🎄 Data Structures
A semantic space is a collections of identifiers for concepts. For example, the Chemical Entities of Biomedical Interest (ChEBI) has a semantic space including identifiers for chemicals. Within ChEBI’s semantic space, 138488 corresponds to the chemical alsterpaullone.
Identifiers are local to a namespace
138488 is a local unique identifier. Other semantic spaces might use the same local unique identifier to refer to a different concept in their respective domain.
Therefore, local unique identifiers should be qualified with some additional information saying what semantic space it comes from. The two common formalisms for doing this are Uniform Resource Identifiers (URIs) and Compact URIs (CURIEs):
In many applications, it’s important to be able to convert between CURIEs and URIs. Therefore, we need a data structure that connects the CURIE prefixes like CHEBI
to the URI prefixes like http://purl.obolibrary.org/obo/CHEBI_
.
Prefix Maps
A prefix map is a dictionary data structure where keys represent CURIE prefixes and their associated values represent URI prefixes. Ideally, these are constrained to be bijective (i.e., no duplicate keys, no duplicate values), but this is not always done in practice. Here’s an example prefix map containing information about semantic spaces from a small selection of OBO Foundry ontologies:
{
"CHEBI": "http://purl.obolibrary.org/obo/CHEBI_",
"MONDO": "http://purl.obolibrary.org/obo/MONDO_",
"GO": "http://purl.obolibrary.org/obo/GO_"
}
Prefix maps have the benefit of being simple and straightforward.
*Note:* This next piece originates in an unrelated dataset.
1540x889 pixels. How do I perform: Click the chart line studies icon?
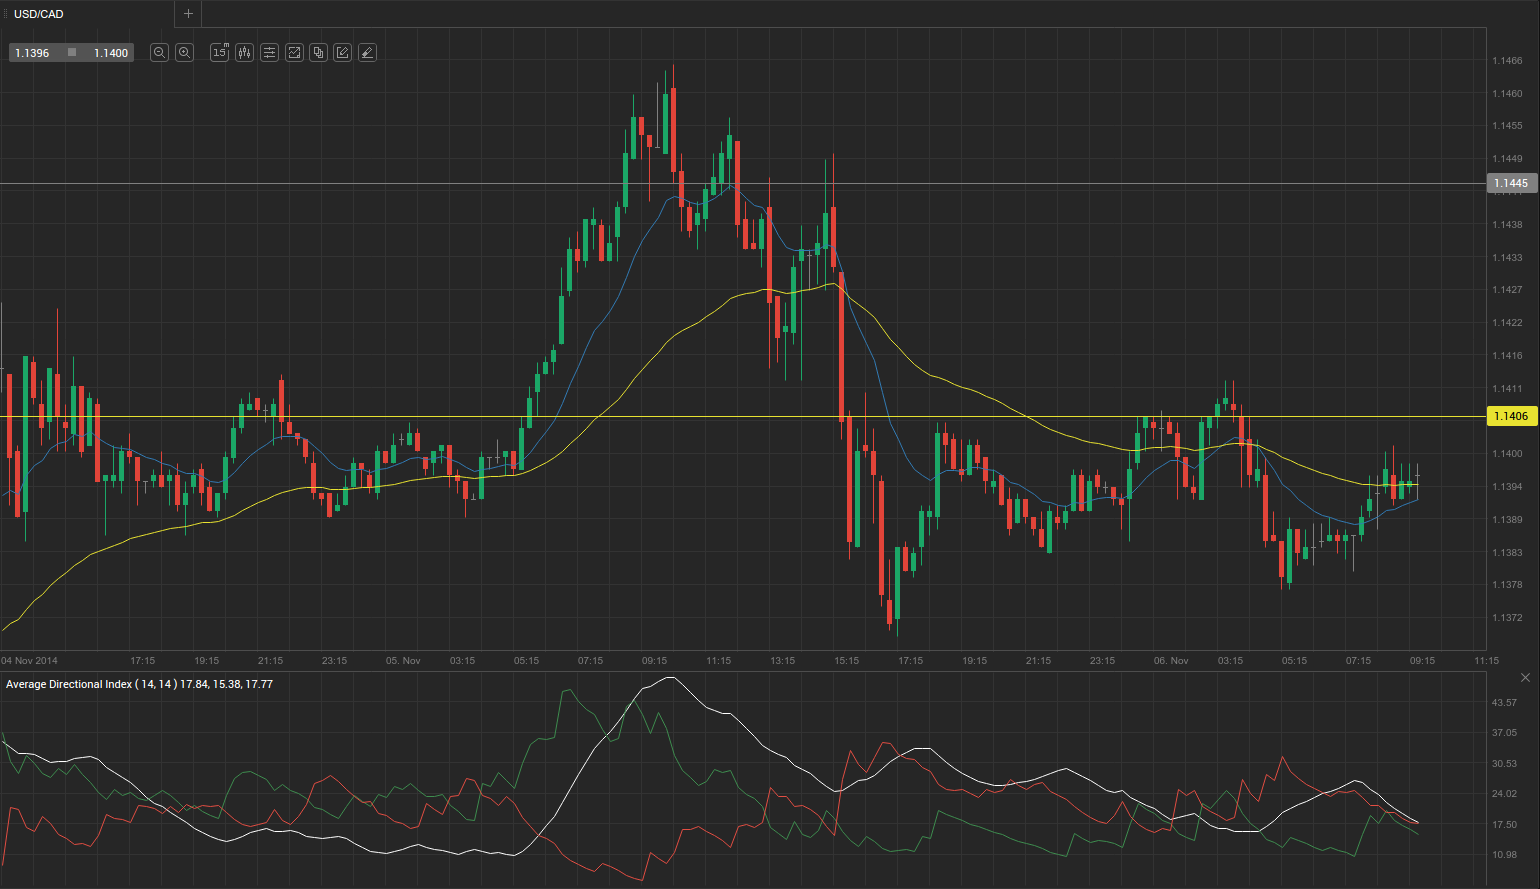point(294,53)
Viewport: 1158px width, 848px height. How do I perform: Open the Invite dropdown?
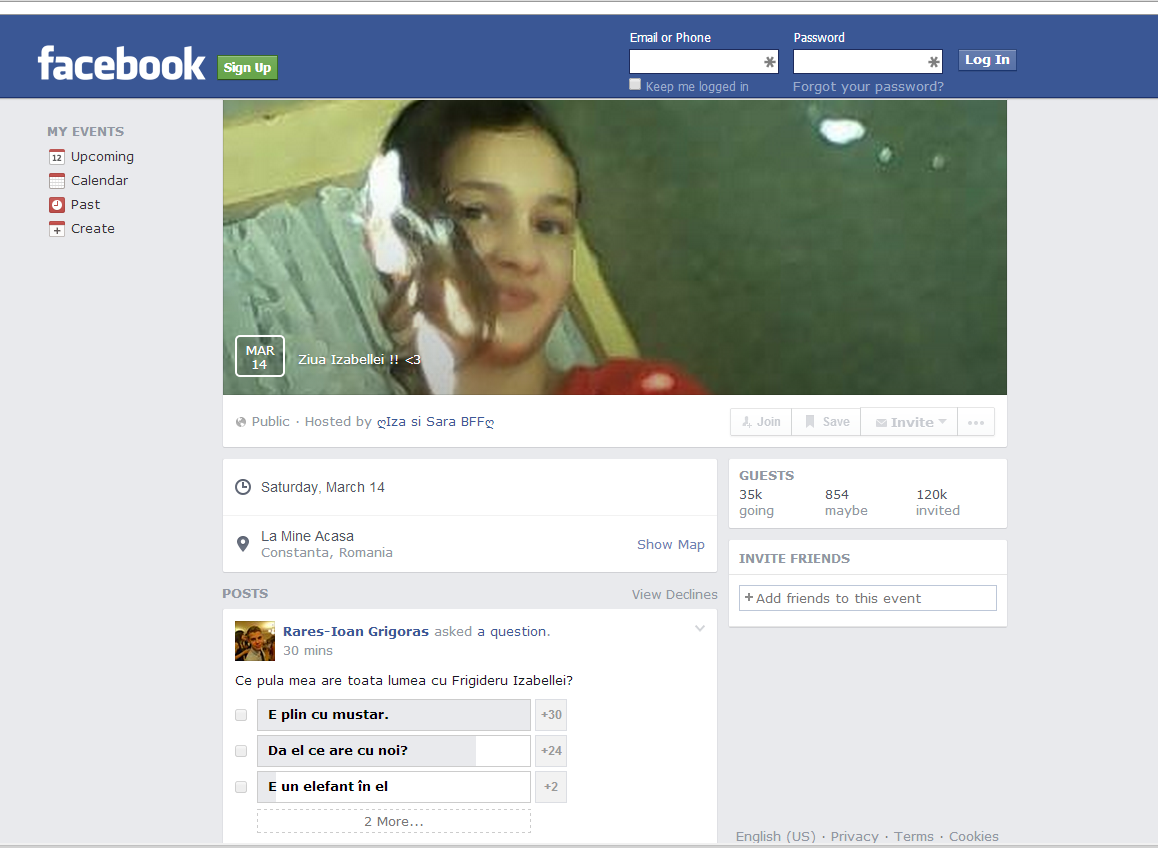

They appear in many linked data applications, including:
- the
@prefix
declarations at the top of Turtle (RDF) documents and SPARQL queries - JSON-LD
- XML documents
- OWL ontologies
Loading prefix maps
Prefix maps can be loaded using Converter.from_prefix_map
.
However, prefix maps have the main limitation that they do not have first-class support for synonyms of CURIE prefixes or URI prefixes. In practice, a variety of synonyms are used for both. For example, the NCBI Taxonomy database appears with many different CURIE prefixes:
CURIE Prefix | Resource(s) |
---|---|
taxonomy |
Identifiers.org, Name-to-Thing |
taxon |
Gene Ontology Registry |
NCBITaxon |
OBO Foundry, Prefix Commons, OntoBee |
NCBITAXON |
BioPortal |
NCBI_TaxID |
Cellosaurus |
ncbitaxon |
OLS |
P685 |
Wikidata |
fj07xj |
FAIRsharing |
Similarly, many different URIs can be constructed for the same ChEBI local unique identifier. Using alsterpaullone as an example, this includes (many omitted):
URI Prefix | Provider |
---|---|
https://www.ebi.ac.uk/chebi/searchId.do?chebiId= |
ChEBI (first-party) |
https://identifiers.org/CHEBI: |
Identifiers.org |
https://identifiers.org/CHEBI/ |
Identifiers.org |
http://identifiers.org/CHEBI: |
Identifiers.org |
http://identifiers.org/CHEBI/ |
Identifiers.org |
http://purl.obolibrary.org/obo/CHEBI_ |
OBO Foundry |
https://n2t.net/chebi: |
Name-to-thing |
In practice, we need to be able to support the fact that there are many CURIE prefixes and URI prefixes for most semantic spaces as well as specify which CURIE prefix and URI prefix is the “preferred” one in a given context. Prefix maps, unfortunately, have no way to address this. Therefore, we’re going to introduce a new data structure.
Extended Prefix Maps
Extended Prefix Maps (EPMs) address the issues with prefix maps by including explicit fields for CURIE prefix synonyms and URI prefix synonyms while maintaining an explicit field for the preferred CURIE prefix and URI prefix. An abbreviated example (just containing an entry for ChEBI) looks like:
[
{
"prefix": "CHEBI",
"uri_prefix": "http://purl.obolibrary.org/obo/CHEBI_",
"prefix_synonyms": ["chebi"],
"uri_prefix_synonyms": [
"https://identifiers.org/chebi:"
]
}
]
An EPM is simply a list of records (see Record
). EPMs have the benefit that they are still encoded in JSON and can easily be encoded in YAML, TOML, RDF, and other schemata. Further, prefix maps can be automatically upgraded into EPMs (with some caveats) using curies.upgrade_prefix_map
.
Loading extended prefix maps
We are introducing this as a new standard in the curies
package. They can be loaded using Converter.from_extended_prefix_map
. Later, we hope to have an external, stable definition of this data schema.